Here are the categories I use:
Lemon water (first thing in the morning. You could for example also add ‘drink 2 litres daily’ )
Morning Yoga stretches (just a short routine to ‘wake up’)
Visioning (see Day 8 for more on this)
Letting the message through, aka daily writing
A whole bunch of business related things I need to do daily (marketing, selling, social media, content creation etc.)
Inspiration (this means reading or listening to something that gives me new ideas)
Healthy Food (for me, that currently means no sugar, nothing processed, no white flour, no milk products, no alcohol). On some days, I deliberately enjoy a piece of cake or a glass of wine, but the general tenor is to eat healthily.
Overall (this is for my mood and helps to see that the way I feel oscillates. Meaning even if I feel tired or blah I know this will likely be better by tomorrow, and I won’t use it as an excuse to not do the work).
Visualizing (see Day 9 for that)
Guided meditation (I planned to do that every evening before falling asleep, but I tend to drift off during my visualizing already. I will drop this category on my next planner sheet)
Weekly check-in (this one is a great to reflect on what worked and what didn’t, how you felt during the week, and what you would like to change for the next one. If you use the one-week tracker sheet, it’s also the time to prepare next week’s habit tracker.
A friend told me that it’s silly to remind myself to drink lemon water.
This might be true, but since it’s something that does me good but that I don’t do unless I remind myself, it’s on my list.
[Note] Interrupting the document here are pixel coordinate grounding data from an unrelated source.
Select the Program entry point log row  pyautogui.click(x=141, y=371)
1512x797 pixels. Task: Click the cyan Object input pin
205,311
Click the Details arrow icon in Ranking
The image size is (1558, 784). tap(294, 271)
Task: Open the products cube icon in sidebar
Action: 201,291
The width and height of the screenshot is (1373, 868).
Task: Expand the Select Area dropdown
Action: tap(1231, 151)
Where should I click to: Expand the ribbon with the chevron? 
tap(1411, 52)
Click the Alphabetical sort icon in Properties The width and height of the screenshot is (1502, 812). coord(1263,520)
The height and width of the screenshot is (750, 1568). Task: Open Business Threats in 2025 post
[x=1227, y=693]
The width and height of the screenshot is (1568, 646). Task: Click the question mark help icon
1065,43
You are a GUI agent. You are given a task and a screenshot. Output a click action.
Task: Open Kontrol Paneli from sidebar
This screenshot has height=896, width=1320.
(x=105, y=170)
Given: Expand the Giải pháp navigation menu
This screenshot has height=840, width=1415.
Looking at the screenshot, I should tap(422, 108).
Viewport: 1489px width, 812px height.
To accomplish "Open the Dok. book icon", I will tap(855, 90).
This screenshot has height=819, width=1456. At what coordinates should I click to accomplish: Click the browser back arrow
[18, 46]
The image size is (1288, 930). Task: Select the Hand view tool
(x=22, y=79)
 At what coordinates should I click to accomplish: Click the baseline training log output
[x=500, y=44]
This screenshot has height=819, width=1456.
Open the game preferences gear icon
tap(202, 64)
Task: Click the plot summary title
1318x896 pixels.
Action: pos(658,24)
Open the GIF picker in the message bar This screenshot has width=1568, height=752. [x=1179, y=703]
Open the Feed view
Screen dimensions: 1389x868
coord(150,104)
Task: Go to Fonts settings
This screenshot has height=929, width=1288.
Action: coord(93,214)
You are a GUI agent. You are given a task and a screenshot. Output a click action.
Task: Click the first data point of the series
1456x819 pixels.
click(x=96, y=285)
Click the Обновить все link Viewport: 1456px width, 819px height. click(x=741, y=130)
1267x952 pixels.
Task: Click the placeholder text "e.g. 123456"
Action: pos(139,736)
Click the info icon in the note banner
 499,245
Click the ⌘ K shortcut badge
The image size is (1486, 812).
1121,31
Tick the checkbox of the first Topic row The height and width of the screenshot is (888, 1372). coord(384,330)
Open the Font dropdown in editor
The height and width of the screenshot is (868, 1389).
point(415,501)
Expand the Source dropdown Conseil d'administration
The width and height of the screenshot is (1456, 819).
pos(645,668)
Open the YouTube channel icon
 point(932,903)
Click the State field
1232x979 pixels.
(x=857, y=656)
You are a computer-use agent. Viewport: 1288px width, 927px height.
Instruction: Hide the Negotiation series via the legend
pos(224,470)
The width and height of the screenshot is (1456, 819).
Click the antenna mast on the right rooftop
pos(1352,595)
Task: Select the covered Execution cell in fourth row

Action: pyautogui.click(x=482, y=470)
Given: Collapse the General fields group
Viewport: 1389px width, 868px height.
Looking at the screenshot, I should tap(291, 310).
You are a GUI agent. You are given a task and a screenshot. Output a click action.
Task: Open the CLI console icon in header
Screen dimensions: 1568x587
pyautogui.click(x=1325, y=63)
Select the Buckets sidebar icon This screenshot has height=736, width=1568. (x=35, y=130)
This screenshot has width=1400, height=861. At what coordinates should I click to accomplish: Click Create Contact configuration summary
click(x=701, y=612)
The green smoothie on the other hand has pretty much become a habit by now, and will be taken off soon (just like there is no category for dogwalk, shower, make Eva’s lunch box etc. All this is stuff that I don’t forget anyway).
In choosing your own categories, it’s very important to start with the person who already lives your vision:
What is she doing daily?
Which habits does she have?
What has she integrated into her life?
For example, if her place always looks beautiful and tidy, ask her how she does it.
Maybe she has a cleaning lady?
Or she goes through the house every evening and cleans stuff up?
Some things I suggest you definitely add are:
15 - 20 minutes a day, every day.
Just sit, with a straight spine, close your eyes, and focus on your breathing or on a quiet, regular sound in the room.
I listen to the Schumann Resonance during meditation. It is repetitive, keeps my mind busy (especially when I turn the volume down pretty low so that I have to focus to hear it), and aligns me with the vibration of the earth. Which helps with staying grounded and in the present moment.
To give yourself a ‘jumpstart’ of getting in the zone, turn your closed eyes inwards and upwards until they start fluttering when you begin your mediation.
The moment you get ‘out of your head’ and let go of the repetitive thoughts we think all the time, your vibration automatically rises. You are now aligned with the larger part of you that currently isn’t incarnated. Here, all the knowledge, wisdom and experience of your soul is available to you.
Plus, your frequency rises considerably. Which means you create a different reality.
A definite win-win, so please add meditation, do it, and track it until it is a firmly ingrained good-for-you habit!
Your body is made to be moved!
You know all the reasons why exercise is good for you, so I won’t repeat them here. There are plenty of youtube videos that make it easy to follow a routine. Personally, I love the courses by Janinne Murray. You can find them on Daily Om. I am currently doing this one, plus some yoga.
Just do it! 30 to 45 minutes a day, mixing up different things (stretching, weights, cardio), plus a walk.
Mood of the day
This shows you that it’s possible to separate the way you feel from the things you do!
I would definitely track your mood of the day, as it brings things into perspective. Yes, you might feel crappy today, but you can show up anyway, and things will look better in a day or two.
You can use numbers or arrows pointing in different directions to track your mood.
For today’s action step, create your own habit tracking sheet, hang it up somewhere prominent, and fill it in daily!